Write out all of the entries below word for word.

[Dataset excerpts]
•••

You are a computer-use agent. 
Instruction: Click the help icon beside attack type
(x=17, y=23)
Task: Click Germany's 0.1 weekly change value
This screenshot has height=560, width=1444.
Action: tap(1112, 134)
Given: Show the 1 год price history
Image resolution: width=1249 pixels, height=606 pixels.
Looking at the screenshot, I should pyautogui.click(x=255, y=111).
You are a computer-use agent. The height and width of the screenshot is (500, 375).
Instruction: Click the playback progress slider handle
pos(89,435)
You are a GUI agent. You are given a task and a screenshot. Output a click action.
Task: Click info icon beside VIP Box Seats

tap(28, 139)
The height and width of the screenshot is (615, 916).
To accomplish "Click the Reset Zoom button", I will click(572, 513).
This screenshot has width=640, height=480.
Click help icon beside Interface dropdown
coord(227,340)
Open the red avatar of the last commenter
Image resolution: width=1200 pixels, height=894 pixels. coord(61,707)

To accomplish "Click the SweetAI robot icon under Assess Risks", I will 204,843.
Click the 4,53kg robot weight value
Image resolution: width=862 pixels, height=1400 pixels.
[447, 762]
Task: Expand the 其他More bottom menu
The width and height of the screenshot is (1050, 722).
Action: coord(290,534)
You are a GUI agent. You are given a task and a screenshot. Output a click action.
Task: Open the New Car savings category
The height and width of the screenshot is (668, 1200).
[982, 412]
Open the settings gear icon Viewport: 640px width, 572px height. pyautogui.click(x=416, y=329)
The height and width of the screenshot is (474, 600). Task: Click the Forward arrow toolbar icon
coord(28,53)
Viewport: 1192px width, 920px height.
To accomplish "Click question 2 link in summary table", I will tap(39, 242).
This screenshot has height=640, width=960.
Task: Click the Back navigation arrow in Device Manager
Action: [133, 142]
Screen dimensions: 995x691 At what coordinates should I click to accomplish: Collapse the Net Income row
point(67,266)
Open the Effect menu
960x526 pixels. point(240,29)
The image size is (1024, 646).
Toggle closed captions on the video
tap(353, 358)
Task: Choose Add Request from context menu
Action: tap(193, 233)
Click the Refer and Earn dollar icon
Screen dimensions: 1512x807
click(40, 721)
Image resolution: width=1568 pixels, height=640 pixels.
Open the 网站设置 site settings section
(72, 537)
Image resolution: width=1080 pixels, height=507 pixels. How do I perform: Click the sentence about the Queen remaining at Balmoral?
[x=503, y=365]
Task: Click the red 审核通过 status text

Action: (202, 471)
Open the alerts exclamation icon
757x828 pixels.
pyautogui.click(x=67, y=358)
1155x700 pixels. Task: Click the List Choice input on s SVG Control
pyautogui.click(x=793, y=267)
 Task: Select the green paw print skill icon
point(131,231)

•••

Answer below
You are a computer-use agent. 
Instruction: Click the help icon beside attack type
(x=17, y=23)
Task: Click Germany's 0.1 weekly change value
This screenshot has height=560, width=1444.
Action: tap(1112, 134)
Given: Show the 1 год price history
Image resolution: width=1249 pixels, height=606 pixels.
Looking at the screenshot, I should pyautogui.click(x=255, y=111).
You are a computer-use agent. The height and width of the screenshot is (500, 375).
Instruction: Click the playback progress slider handle
pos(89,435)
You are a GUI agent. You are given a task and a screenshot. Output a click action.
Task: Click info icon beside VIP Box Seats

tap(28, 139)
The height and width of the screenshot is (615, 916).
To accomplish "Click the Reset Zoom button", I will click(572, 513).
This screenshot has width=640, height=480.
Click help icon beside Interface dropdown
coord(227,340)
Open the red avatar of the last commenter
Image resolution: width=1200 pixels, height=894 pixels. coord(61,707)

To accomplish "Click the SweetAI robot icon under Assess Risks", I will 204,843.
Click the 4,53kg robot weight value
Image resolution: width=862 pixels, height=1400 pixels.
[447, 762]
Task: Expand the 其他More bottom menu
The width and height of the screenshot is (1050, 722).
Action: coord(290,534)
You are a GUI agent. You are given a task and a screenshot. Output a click action.
Task: Open the New Car savings category
The height and width of the screenshot is (668, 1200).
[982, 412]
Open the settings gear icon Viewport: 640px width, 572px height. pyautogui.click(x=416, y=329)
The height and width of the screenshot is (474, 600). Task: Click the Forward arrow toolbar icon
coord(28,53)
Viewport: 1192px width, 920px height.
To accomplish "Click question 2 link in summary table", I will tap(39, 242).
This screenshot has height=640, width=960.
Task: Click the Back navigation arrow in Device Manager
Action: [133, 142]
Screen dimensions: 995x691 At what coordinates should I click to accomplish: Collapse the Net Income row
point(67,266)
Open the Effect menu
960x526 pixels. point(240,29)
The image size is (1024, 646).
Toggle closed captions on the video
tap(353, 358)
Task: Choose Add Request from context menu
Action: tap(193, 233)
Click the Refer and Earn dollar icon
Screen dimensions: 1512x807
click(40, 721)
Image resolution: width=1568 pixels, height=640 pixels.
Open the 网站设置 site settings section
(72, 537)
Image resolution: width=1080 pixels, height=507 pixels. How do I perform: Click the sentence about the Queen remaining at Balmoral?
[x=503, y=365]
Task: Click the red 审核通过 status text

Action: (202, 471)
Open the alerts exclamation icon
757x828 pixels.
pyautogui.click(x=67, y=358)
1155x700 pixels. Task: Click the List Choice input on s SVG Control
pyautogui.click(x=793, y=267)
 Task: Select the green paw print skill icon
point(131,231)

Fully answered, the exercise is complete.